Your assignment: Find the lines below in which the string "Choose" occurs. Copy each one.
---------- Raw data
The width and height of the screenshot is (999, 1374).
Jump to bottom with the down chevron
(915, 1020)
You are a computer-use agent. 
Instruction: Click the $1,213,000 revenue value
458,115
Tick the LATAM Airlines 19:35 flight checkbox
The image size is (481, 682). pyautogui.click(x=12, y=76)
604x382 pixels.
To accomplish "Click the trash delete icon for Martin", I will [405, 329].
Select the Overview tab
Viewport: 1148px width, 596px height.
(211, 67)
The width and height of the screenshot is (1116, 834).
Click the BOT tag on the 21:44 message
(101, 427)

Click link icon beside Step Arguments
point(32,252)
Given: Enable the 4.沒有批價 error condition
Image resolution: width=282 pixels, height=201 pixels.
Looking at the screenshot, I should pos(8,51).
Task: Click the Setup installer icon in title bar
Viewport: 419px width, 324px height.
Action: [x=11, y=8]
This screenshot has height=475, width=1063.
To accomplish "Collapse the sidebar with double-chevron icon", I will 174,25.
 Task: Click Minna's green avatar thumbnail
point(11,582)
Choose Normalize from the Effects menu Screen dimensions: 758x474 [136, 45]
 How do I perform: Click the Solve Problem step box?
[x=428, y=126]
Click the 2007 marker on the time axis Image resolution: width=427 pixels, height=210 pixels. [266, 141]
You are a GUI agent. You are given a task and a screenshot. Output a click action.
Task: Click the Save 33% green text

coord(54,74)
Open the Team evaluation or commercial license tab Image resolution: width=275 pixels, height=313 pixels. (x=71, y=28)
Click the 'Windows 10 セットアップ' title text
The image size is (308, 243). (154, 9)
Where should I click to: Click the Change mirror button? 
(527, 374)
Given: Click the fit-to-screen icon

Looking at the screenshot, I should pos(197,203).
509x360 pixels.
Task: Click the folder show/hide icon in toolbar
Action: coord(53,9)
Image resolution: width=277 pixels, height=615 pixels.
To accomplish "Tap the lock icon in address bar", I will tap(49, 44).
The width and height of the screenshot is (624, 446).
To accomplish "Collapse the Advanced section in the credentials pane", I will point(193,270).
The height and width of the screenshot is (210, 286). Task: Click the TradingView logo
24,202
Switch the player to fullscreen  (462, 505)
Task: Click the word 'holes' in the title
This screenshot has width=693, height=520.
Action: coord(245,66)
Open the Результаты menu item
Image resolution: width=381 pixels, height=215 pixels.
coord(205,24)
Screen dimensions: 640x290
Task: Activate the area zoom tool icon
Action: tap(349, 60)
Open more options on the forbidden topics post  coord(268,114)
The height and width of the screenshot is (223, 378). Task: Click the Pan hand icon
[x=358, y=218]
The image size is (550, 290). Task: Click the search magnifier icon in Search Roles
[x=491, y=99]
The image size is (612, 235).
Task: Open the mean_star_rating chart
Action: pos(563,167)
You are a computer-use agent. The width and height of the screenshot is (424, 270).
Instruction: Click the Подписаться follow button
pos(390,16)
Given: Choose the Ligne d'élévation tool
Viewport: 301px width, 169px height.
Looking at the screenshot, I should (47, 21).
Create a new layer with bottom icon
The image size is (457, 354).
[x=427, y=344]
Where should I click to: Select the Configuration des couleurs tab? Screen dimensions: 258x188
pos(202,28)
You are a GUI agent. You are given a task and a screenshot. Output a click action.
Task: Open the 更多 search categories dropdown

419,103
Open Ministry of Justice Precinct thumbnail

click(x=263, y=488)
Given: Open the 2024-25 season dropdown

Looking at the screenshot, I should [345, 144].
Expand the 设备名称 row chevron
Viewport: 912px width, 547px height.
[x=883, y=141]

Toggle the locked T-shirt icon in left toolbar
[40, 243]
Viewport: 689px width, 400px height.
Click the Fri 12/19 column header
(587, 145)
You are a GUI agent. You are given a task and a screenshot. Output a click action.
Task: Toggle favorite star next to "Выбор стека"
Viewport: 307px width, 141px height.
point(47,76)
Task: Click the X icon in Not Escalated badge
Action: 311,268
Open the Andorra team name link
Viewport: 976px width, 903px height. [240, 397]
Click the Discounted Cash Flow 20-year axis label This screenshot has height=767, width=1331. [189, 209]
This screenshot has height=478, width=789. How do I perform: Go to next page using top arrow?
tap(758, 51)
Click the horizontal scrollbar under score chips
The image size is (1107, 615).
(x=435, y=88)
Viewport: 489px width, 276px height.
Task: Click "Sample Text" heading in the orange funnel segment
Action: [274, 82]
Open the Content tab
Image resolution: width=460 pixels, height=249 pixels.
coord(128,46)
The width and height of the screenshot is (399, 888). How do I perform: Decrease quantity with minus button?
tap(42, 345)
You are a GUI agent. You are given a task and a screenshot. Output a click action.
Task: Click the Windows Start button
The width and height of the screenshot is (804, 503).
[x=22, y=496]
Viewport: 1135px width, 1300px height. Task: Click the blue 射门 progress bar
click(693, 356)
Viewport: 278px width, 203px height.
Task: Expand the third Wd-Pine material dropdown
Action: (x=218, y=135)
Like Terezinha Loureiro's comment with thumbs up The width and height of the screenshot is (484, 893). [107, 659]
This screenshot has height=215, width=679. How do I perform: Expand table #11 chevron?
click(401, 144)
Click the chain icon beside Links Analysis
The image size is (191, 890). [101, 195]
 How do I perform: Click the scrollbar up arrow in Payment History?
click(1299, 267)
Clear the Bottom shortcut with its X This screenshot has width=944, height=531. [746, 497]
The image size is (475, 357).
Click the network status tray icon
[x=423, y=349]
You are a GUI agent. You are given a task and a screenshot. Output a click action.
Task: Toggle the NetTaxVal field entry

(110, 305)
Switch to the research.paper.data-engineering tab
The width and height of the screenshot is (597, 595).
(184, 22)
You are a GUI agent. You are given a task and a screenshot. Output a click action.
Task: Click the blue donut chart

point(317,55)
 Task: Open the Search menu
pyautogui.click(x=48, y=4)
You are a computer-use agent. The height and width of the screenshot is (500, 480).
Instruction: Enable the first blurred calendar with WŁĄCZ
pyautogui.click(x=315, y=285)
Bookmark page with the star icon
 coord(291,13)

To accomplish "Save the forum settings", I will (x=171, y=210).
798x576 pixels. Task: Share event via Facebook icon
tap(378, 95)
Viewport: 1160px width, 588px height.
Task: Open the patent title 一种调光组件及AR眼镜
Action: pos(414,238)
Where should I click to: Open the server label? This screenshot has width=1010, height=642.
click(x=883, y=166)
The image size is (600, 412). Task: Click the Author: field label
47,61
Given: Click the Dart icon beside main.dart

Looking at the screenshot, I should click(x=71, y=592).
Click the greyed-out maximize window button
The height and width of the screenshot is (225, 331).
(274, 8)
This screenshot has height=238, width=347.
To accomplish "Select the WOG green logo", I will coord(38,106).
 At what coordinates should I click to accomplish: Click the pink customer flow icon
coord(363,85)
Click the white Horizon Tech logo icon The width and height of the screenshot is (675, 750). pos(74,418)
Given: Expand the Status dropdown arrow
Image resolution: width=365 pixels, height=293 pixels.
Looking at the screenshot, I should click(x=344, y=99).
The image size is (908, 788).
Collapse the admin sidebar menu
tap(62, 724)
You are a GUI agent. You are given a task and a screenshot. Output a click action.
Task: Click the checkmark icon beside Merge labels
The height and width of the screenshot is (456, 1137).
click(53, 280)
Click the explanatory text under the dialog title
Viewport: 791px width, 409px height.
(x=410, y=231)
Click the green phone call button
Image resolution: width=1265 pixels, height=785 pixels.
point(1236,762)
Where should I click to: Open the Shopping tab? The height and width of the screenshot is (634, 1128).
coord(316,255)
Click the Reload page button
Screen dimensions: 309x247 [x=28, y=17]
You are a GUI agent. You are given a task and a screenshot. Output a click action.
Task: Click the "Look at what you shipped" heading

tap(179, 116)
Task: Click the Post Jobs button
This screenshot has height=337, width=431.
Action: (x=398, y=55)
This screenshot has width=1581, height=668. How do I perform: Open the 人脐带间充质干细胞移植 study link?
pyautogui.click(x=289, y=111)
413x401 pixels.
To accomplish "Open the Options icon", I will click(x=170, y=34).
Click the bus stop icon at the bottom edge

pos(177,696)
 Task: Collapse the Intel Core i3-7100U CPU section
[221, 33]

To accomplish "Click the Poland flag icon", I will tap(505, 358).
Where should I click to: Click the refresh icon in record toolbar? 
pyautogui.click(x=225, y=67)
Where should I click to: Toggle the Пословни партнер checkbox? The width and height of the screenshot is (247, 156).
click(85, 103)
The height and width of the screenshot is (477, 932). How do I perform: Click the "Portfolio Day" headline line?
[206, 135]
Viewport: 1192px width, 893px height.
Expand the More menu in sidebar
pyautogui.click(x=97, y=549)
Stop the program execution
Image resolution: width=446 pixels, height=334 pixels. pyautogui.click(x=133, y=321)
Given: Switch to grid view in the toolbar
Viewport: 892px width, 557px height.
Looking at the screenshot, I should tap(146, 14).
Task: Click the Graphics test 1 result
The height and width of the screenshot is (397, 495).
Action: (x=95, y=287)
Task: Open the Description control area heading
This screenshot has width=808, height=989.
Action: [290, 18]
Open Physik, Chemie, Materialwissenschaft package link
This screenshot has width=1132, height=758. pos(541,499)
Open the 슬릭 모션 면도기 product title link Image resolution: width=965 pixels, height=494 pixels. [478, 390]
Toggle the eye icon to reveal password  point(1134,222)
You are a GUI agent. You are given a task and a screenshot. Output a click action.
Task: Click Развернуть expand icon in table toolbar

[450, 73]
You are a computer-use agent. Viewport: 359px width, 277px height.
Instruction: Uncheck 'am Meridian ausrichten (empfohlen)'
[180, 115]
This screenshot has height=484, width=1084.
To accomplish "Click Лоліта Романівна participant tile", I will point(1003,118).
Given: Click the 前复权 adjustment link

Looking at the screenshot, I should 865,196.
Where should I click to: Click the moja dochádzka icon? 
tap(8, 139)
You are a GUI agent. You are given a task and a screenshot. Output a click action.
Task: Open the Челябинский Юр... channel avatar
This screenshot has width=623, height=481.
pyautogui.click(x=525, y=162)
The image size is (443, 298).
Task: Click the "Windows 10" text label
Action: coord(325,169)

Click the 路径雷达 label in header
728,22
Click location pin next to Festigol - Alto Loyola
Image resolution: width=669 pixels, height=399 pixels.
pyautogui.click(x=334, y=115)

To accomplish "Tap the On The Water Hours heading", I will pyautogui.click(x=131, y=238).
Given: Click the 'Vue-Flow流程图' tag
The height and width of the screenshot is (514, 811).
--------------------
Finished exercise:
Choose Normalize from the Effects menu Screen dimensions: 758x474 [136, 45]
Given: Choose the Ligne d'élévation tool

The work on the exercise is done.